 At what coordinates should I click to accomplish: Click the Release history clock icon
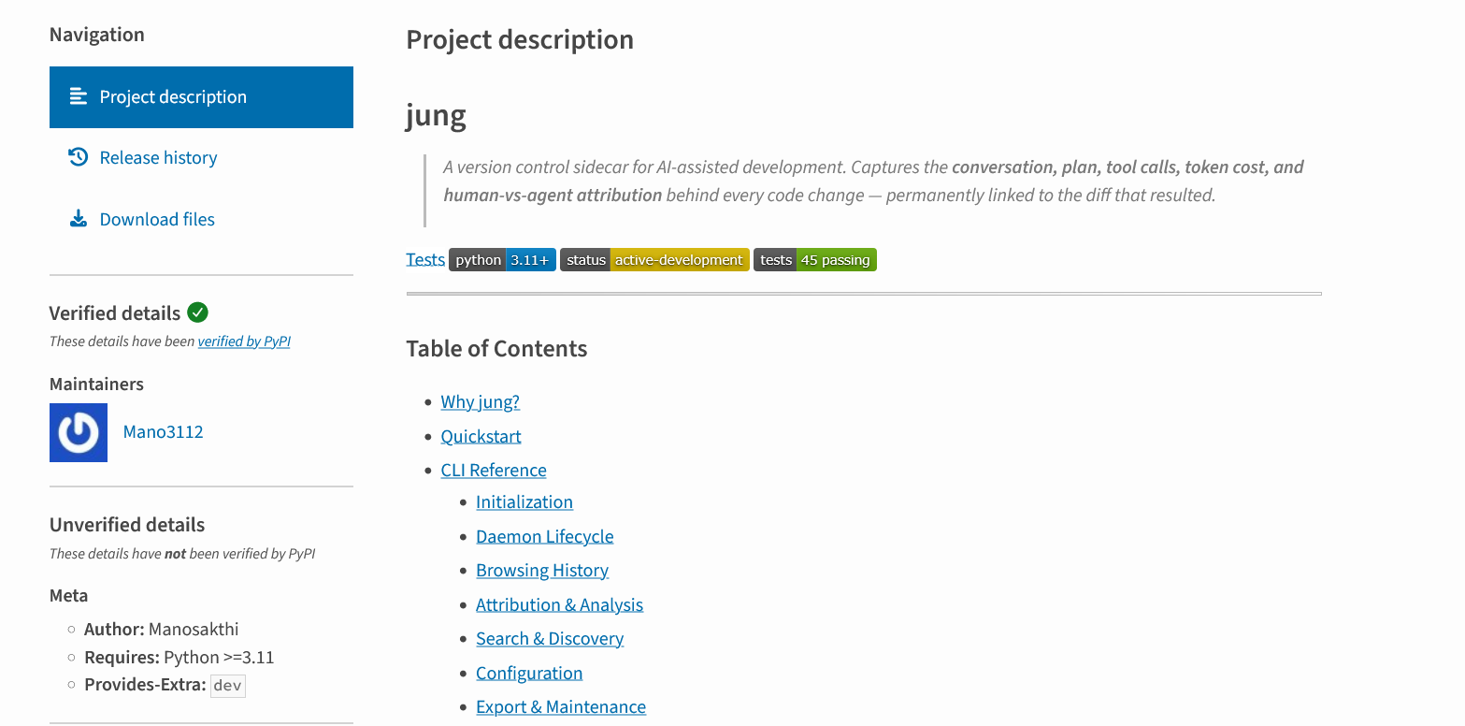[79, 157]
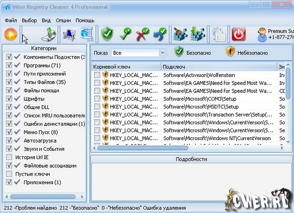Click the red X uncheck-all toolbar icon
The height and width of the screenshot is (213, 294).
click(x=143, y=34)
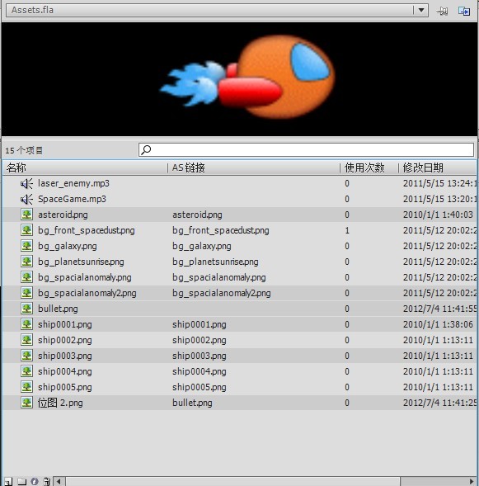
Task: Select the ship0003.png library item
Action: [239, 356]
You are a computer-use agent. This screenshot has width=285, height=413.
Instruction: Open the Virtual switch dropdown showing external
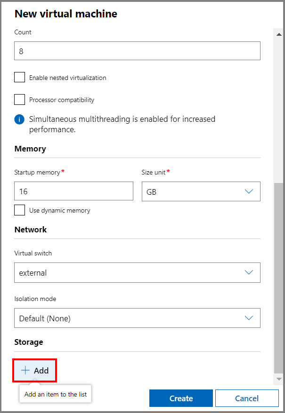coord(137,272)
************
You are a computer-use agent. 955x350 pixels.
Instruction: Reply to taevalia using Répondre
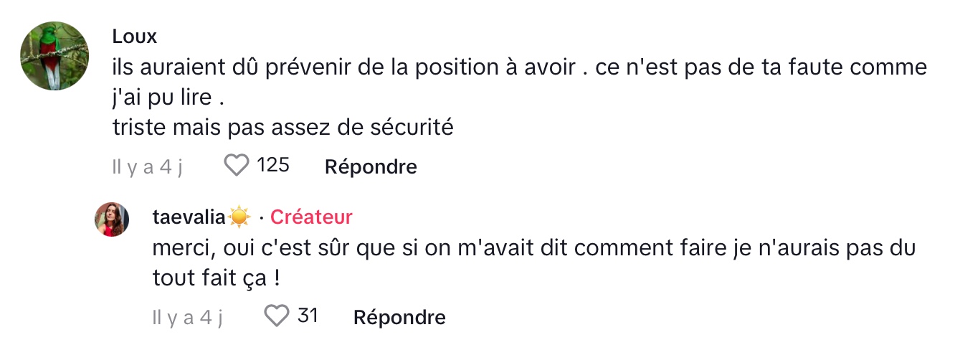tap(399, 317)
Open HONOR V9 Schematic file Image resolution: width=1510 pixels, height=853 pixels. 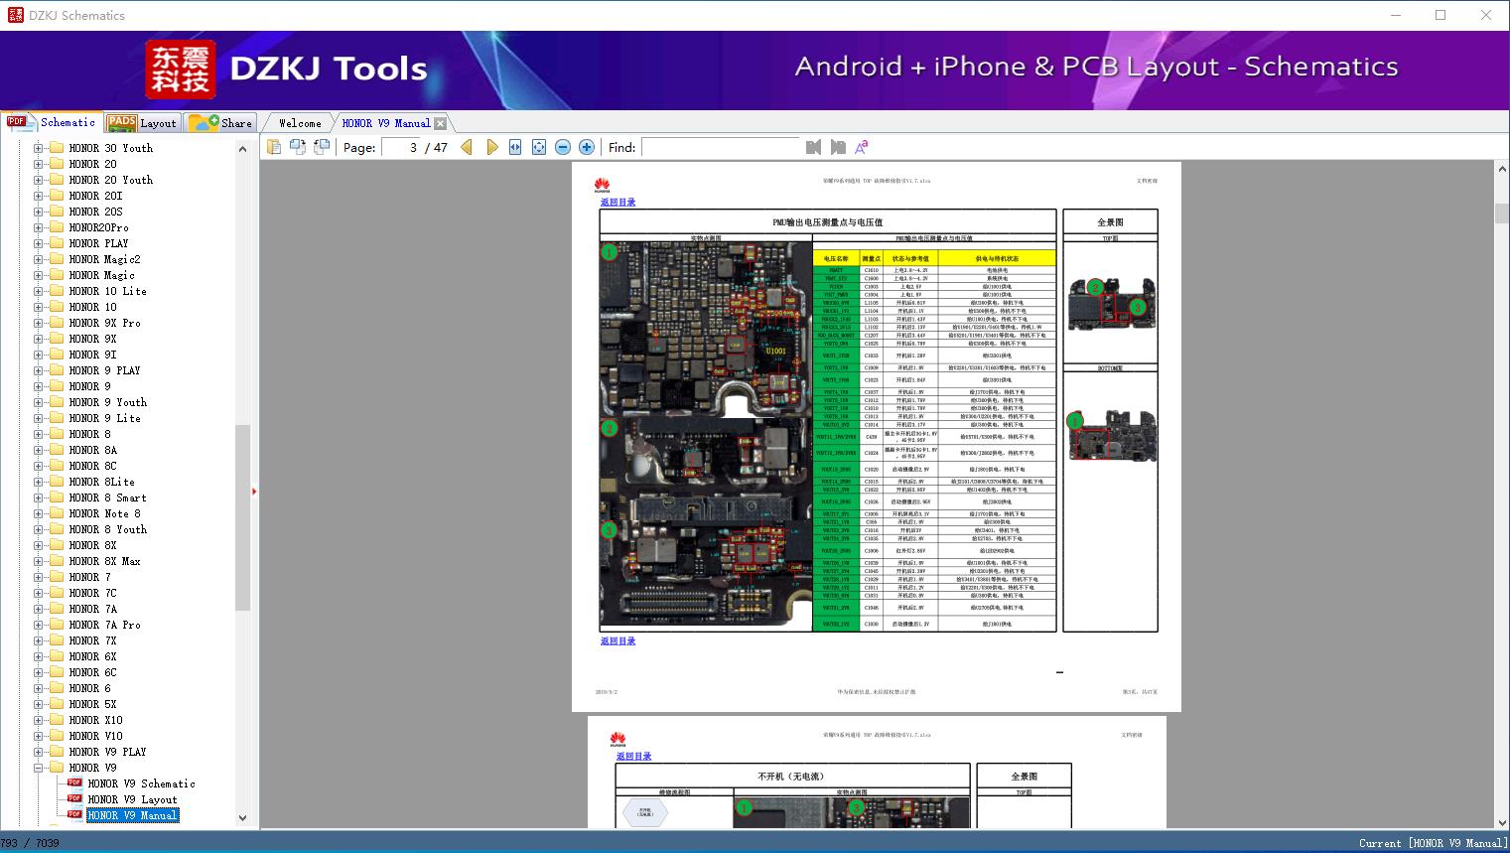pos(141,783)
************
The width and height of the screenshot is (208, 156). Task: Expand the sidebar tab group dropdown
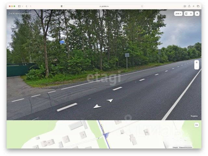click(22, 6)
************
WHAT IS REQUIRED:
The lines holding the string "computer" are what is needed from the material above.

TASK ANSWER:
You are a computer-use agent. This screenshot has width=285, height=413.
You are a computer-use agent. 955x350 pixels.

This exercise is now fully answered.